Britain Northern Ireland Virus Outbreak

It's a grim reality. Some of our favorite Delaware restaurants may not make it out of the coronavirus pandemic still standing. 

"When this all washes out in the end, there's going to be a lot of our favorite, small local restaurants that just won't come back," said Carrie Leishman, president and CEO of the Delaware Restaurant Association.

Leishman told WDEL that she and her team worked around the clock, all weekend, trying to convince the governor not to shut down restaurants. But his amended State of Emergency to include the closure of restaurants, except for carry-out and delivery, was issued just after 2:30 p.m. on Monday, moments before the state would announce its eighth case of coronavirus and the first case not affiliated with the University of Delaware.  

The regulations, which also ban large gatherings over 50 people, go into effect at 8 p.m. Monday, March 16, 2020.

"I can't even tell you half of the impacts. You're already seeing restaurant groups choosing to close because carryout cannot sustain most restaurants to pay their staff," she said. 

"You're going to see mass unemployment; we're very concerned for the hourly workforce. We were all trying to weigh the balance of health and moving too quickly as other states are doing, and the health of our business community, right? Because we're the largest small business employer, so it's going to hit the state economically very hard and much harder than many states."

But Leishman said her requests fell on deaf ears. Now, she's pleading that the governor's closure doesn't last for eight weeks. New guidance from the Centers for Disease Control suggests events with 10 or more people be cancelled for the next eight weeks.

"Please do not make this eight weeks; please look at it, maybe after two weeks, to look at the bell of whether we're containing this virus. I mean that's devastating, right, taking us through Easter and into Mother's Day. Our members have had to cancel events, catering, all their business, and we really feel that it fell on deaf ears at the end, we really did. We feel somewhat betrayed by the state. I think they moved quickly, and without a full understanding of what it's going to do to an industry that's on such slim margins. I think that's the scariest part. Everybody's pretty fearful right now, mostly, for their employees."

When answering a question about the eat-in ban during a Town Hall late Monday, Carney said while it was a tough decision, he had a message for those who have the ability to still support the restaurant community.

"I would encourage all Delawareans to go to your favorite restaurant and order some takeout food, so that they can get some income during this period of time. It's something we all need to pull ourselves together around."
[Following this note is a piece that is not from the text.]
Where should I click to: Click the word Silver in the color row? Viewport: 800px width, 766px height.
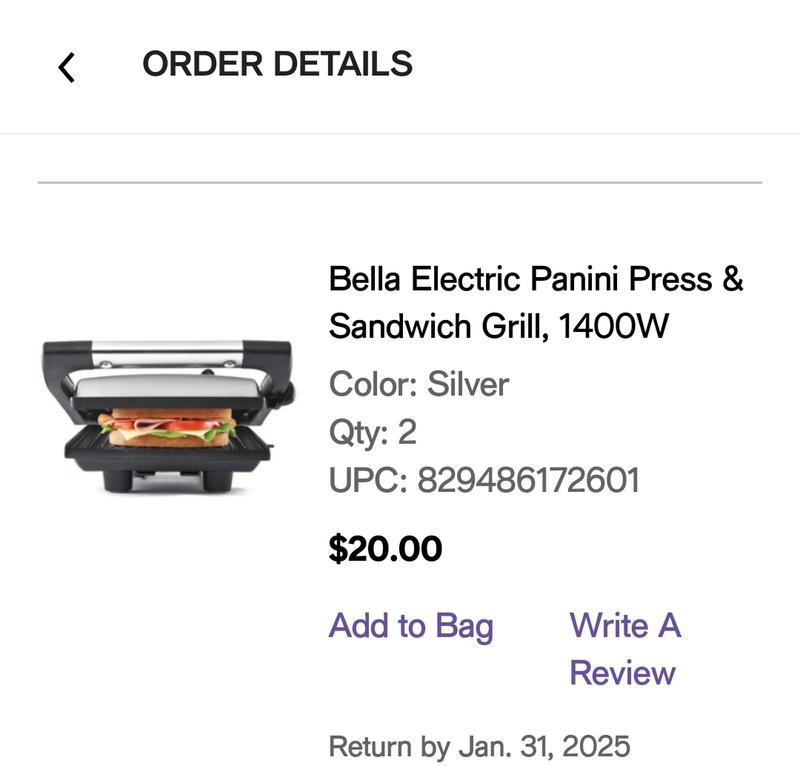468,384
Leishman said she would have preferred restaurants take common sense, social distancing steps like limiting bar service and patrons sitting around a bar. Delaware joins Pennsylvania, New Jersey, and Maryland in restricting dine-in service at restaurants, bars, and taverns.

"In the end, I think what really happened was that we saw our neighboring states go down this road, and I think the governor acted a lot with his governors...I think the train had left the station," she said.

Leishman said they have calls with the state House and Senate leadership in the coming days for disaster economic recovery plans for restaurants and their employees.

"We are still sort of reeling from this fallout," she said. "We're devastated, and we're going to get through it the best we can."